Employment – Overtime – Administrative exemption
U.S. District Court
Mass. Lawyers Weekly Staff//April 30, 2026//
Where a plaintiff has alleged a failure to pay overtime in violation of G.L.c. 151, §1B, the defendant employer’s motion for summary judgment should be allowed in part and denied in part, as the defendant appropriately classified the plaintiff as exempt from July 14, 2018, until June 2020, but a jury question exists regarding the applicability of the administrative exemption from June 2020 until the plaintiff’s resignation on Oct. 21, 2022.
“After she resigned because of the ‘‘unsafe, demoralizing, and bullying environment” she says she was subjected to, the Plaintiff, Tracy Copp, brought this action against the Defendant, Nic & Zoe Company (‘Nic & Zoe’), her former employer, asserting claims under Massachusetts law (Counts I and II), federal law (Counts III and IV), and the common law (Counts V-X), and seeking damages, costs, and fees. …
“The question is whether Nic & Zoe appropriately classified Copp as exempt from the overtime pay requirements of the [Massachusetts Fair Minimum Wage Law (FMWL)]. Copp argues that given the nature and circumstances of her employment as a store manager she was entitled to overtime pay, and that Nic & Zoe’s misclassification, and its failure to compensate her for the overtime hours she worked, were unlawful. … Nic & Zoe counters that Copp was not eligible for overtime compensation as a store manager where the work she performed rendered her statutorily exempt. …
“Nic & Zoe sustains its burden to show the applicability of the administrative exemption to Copp’s employment as a store manager for the period beginning on July 14, 2018, the date she started in that role, … to June 2020, when the Hingham store reopened from the pandemic. …

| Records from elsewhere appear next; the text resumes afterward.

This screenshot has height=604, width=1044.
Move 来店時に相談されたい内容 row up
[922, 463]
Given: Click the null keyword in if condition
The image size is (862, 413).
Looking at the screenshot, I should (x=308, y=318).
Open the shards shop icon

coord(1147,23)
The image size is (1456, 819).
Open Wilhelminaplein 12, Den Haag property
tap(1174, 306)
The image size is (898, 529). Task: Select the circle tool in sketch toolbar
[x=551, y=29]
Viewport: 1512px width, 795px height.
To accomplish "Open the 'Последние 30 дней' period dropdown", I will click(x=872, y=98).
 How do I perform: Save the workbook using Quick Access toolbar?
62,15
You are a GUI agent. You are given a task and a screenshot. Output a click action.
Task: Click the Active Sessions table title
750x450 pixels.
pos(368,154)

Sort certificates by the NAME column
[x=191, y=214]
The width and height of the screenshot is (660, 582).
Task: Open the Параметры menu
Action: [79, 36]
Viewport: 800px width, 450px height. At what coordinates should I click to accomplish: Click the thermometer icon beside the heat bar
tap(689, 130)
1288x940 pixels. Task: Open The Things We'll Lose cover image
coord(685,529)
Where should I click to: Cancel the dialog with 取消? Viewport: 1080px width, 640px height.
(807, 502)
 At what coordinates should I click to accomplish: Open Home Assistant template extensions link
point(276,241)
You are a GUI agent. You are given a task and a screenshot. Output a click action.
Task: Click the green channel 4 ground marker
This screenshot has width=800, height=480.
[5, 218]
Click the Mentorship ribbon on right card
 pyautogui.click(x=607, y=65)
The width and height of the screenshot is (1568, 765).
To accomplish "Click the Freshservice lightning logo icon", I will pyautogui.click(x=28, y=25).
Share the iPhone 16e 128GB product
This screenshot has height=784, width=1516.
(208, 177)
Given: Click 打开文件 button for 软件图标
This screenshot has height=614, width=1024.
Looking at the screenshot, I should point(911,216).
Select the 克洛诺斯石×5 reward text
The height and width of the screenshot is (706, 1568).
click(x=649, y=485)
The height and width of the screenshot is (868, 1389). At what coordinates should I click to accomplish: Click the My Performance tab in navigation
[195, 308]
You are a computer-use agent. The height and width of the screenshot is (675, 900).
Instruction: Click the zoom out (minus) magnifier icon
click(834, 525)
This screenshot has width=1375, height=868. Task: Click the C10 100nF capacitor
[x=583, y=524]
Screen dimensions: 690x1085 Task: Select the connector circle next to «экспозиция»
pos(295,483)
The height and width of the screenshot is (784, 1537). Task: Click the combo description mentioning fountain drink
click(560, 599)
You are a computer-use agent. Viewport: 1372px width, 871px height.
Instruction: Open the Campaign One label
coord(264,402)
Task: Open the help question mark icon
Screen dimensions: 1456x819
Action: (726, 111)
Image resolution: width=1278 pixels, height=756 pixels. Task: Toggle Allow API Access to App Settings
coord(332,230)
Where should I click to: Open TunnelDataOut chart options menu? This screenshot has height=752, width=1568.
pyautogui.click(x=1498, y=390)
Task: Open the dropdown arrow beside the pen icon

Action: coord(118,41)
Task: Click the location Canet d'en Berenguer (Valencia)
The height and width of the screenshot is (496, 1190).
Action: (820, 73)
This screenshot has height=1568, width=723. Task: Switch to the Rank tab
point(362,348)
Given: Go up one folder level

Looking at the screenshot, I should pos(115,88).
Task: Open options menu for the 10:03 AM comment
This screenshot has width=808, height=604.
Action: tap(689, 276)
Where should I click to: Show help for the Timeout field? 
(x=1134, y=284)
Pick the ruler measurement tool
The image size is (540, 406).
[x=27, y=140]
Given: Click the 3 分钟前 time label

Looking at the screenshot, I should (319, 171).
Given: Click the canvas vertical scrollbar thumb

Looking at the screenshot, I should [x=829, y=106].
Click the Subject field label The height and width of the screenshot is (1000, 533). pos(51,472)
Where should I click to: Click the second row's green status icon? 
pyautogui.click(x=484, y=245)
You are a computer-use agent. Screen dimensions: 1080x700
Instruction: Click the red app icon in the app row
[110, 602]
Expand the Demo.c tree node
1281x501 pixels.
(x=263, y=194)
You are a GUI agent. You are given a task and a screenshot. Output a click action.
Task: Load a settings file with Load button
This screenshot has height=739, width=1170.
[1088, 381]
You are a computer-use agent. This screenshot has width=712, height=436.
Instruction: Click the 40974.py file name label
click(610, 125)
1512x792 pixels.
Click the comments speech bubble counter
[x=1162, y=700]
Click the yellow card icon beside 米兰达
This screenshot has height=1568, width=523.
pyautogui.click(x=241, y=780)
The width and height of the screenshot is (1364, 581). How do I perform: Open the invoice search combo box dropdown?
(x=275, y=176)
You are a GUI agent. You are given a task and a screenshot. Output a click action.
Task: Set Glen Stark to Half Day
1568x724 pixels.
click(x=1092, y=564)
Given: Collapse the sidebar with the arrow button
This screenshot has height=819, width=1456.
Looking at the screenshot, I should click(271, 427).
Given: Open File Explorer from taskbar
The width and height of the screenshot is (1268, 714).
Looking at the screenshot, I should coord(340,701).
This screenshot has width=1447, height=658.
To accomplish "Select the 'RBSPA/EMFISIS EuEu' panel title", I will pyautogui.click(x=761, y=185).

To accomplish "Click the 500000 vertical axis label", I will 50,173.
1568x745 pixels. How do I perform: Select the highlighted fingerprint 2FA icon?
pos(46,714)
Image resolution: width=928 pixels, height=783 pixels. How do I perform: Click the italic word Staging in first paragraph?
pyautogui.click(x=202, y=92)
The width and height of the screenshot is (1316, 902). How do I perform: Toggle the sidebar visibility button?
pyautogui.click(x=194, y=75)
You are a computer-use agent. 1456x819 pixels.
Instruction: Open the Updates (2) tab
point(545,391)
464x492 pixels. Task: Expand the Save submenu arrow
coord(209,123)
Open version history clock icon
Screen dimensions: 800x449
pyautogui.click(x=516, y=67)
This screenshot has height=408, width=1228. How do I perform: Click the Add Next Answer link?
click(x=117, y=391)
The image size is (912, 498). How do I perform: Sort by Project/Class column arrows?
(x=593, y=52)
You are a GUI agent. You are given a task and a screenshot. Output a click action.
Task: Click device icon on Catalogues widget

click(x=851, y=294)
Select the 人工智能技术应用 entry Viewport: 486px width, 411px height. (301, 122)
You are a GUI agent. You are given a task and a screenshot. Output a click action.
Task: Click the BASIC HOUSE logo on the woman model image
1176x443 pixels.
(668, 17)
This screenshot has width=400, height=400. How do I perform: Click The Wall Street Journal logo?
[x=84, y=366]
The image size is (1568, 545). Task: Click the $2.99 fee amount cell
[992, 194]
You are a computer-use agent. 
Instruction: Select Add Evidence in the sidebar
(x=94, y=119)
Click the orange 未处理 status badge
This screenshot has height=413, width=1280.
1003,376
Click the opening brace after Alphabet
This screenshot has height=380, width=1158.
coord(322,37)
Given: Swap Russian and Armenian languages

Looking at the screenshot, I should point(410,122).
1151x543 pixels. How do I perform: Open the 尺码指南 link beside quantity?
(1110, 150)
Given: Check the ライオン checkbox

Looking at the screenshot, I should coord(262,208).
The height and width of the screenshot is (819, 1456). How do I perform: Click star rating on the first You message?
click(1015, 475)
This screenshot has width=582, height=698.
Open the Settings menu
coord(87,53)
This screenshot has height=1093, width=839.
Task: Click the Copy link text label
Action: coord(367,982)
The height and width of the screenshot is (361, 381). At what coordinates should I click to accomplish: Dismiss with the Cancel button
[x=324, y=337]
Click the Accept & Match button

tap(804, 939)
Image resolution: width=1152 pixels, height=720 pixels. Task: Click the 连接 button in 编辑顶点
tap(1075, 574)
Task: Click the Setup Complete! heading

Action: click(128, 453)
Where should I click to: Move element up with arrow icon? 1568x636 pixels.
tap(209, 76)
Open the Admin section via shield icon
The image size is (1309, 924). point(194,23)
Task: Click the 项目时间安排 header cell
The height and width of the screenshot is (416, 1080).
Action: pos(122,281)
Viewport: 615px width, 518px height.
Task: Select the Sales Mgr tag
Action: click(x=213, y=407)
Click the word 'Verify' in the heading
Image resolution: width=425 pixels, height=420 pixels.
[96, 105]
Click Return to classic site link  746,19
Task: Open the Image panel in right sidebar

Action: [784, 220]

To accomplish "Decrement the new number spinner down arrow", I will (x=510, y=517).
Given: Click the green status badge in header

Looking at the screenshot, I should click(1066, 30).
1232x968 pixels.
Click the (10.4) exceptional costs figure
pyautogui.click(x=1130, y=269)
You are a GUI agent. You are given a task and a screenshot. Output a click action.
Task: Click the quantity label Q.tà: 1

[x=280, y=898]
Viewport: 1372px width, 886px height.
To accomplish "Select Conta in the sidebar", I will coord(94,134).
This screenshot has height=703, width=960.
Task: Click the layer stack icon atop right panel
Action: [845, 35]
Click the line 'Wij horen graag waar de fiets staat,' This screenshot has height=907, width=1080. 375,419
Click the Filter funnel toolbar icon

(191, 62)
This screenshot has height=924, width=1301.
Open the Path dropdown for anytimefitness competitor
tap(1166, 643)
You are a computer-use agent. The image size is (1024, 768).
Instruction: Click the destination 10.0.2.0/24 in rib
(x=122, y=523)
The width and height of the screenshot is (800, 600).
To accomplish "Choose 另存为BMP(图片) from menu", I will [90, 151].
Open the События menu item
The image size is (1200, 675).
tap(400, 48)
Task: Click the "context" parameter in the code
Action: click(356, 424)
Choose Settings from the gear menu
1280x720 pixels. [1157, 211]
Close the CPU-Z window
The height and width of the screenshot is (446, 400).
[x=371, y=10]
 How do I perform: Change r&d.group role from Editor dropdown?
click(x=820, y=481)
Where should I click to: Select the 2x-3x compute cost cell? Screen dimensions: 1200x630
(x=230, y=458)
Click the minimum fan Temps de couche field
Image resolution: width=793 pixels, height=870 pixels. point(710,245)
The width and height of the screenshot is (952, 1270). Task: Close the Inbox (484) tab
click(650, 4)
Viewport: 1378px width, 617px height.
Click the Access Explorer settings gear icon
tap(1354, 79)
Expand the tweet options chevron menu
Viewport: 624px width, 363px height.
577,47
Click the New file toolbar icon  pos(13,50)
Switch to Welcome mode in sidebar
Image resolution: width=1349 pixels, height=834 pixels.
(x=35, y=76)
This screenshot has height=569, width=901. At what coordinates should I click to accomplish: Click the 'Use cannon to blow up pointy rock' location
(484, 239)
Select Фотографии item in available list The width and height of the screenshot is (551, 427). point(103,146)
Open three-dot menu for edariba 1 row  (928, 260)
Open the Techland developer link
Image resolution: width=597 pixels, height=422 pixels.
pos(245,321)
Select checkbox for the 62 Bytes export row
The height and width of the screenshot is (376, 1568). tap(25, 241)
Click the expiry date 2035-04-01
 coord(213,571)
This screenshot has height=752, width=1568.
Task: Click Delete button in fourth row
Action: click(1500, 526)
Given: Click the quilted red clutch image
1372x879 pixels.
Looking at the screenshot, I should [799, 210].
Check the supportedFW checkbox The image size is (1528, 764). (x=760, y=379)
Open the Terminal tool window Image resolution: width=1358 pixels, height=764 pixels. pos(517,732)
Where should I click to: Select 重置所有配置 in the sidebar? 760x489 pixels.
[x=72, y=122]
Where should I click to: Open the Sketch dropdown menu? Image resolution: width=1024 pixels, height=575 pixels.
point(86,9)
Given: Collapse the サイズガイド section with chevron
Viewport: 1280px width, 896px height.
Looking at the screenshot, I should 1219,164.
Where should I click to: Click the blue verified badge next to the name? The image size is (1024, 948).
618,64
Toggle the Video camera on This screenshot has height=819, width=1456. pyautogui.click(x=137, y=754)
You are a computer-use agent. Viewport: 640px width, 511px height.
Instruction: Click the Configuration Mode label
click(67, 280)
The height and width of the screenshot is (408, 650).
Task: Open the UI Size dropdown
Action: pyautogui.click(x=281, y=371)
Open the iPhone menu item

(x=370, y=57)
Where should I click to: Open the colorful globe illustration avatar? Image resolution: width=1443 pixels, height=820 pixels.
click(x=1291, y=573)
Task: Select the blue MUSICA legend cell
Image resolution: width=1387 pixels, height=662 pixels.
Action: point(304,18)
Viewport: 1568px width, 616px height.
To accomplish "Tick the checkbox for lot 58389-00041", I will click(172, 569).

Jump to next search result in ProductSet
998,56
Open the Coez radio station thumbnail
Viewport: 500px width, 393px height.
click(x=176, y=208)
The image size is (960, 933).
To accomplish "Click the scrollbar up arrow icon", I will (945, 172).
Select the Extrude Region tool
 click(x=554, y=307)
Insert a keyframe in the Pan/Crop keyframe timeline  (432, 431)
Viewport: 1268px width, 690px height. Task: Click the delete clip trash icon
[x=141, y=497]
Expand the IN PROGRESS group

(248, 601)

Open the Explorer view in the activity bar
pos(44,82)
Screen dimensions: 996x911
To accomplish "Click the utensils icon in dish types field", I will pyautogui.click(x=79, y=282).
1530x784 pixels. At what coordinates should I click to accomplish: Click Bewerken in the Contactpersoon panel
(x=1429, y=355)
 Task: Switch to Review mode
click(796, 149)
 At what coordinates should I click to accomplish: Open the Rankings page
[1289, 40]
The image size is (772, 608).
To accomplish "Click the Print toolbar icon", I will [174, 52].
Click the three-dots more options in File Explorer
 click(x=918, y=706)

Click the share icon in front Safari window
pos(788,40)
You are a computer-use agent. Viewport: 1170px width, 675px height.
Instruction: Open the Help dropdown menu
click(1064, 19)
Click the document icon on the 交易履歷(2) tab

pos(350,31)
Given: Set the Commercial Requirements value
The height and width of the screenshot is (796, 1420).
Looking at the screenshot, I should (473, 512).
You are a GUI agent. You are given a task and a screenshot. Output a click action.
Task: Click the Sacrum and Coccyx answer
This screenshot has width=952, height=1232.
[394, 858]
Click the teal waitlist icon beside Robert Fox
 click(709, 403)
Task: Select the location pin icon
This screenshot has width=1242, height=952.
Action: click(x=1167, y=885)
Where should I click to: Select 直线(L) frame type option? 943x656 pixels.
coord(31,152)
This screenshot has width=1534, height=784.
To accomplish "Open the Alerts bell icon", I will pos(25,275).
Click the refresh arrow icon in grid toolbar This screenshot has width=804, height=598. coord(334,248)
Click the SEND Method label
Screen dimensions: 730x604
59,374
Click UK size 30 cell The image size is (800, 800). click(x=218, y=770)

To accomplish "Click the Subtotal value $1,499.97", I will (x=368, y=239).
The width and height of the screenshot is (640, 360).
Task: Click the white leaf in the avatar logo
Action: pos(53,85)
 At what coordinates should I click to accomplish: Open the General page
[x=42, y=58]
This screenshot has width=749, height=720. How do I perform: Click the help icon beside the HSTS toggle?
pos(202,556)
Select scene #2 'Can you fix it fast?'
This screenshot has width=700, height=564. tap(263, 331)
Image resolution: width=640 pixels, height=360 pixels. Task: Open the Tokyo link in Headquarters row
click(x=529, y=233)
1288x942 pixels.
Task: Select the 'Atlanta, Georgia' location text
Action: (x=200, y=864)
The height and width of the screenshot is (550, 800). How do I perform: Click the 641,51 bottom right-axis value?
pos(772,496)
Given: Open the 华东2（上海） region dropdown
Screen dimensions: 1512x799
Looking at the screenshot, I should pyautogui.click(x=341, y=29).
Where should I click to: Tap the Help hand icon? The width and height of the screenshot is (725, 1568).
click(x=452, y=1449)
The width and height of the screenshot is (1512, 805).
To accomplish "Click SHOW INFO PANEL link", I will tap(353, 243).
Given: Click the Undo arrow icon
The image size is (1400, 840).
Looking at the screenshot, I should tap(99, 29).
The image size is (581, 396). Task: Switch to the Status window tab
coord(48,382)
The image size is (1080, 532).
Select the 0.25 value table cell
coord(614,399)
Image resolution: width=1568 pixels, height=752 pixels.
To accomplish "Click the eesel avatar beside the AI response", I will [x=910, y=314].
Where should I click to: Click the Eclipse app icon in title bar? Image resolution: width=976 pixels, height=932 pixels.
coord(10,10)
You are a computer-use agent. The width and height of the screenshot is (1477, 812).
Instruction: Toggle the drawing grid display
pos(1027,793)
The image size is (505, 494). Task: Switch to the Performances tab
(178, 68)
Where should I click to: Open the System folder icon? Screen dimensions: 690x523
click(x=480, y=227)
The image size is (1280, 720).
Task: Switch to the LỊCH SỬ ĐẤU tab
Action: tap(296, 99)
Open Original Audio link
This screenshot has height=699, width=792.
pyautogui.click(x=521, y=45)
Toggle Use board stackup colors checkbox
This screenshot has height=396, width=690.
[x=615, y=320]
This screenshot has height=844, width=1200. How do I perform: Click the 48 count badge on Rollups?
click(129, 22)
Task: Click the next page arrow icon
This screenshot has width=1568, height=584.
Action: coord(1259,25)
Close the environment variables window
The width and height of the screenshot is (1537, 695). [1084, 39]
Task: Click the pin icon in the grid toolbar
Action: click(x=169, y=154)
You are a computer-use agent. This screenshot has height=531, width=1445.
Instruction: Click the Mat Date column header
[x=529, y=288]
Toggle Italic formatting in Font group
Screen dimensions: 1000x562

“In short, there can be no genuine dispute as to what Copp’s primary duty was during this period; it was not directly related to the sale of Nic & Zoe clothing but was instead ‘directly related to the running or servicing’ of the company’s business. …
“Copp argues that the onset of the COVID-19 pandemic drastically changed her job responsibilities and that she ‘thereafter spent the majority of her time working on sales.’ … As Copp testified, reduced staffing levels during this period meant that she often worked alone and had to fulfill all the needs of the business with limited — and often, no — help. … As a result, Copp says that she worked ‘far more than 40 hours per week practically every week’ to keep up. …
“It is undisputed that Copp remained responsible during this period for the management duties for which she was hired, and that she continued performing those duties. To what extent, however, is not clear. …
“This question is best left to a factfinder. …
“Accordingly, Copp’s motion for summary judgment is denied as to Counts I and II; and Nic & Zoe’s motion for summary judgment is allowed in part and denied in part as to Counts I and II.”
Copp v. Nic & Zoe Company (Lawyers Weekly No. 02-214-26) (32 pages) (Kelley, U.S.M.J.) (Civil Action No. 23-12095-MPK) (April 8, 2026).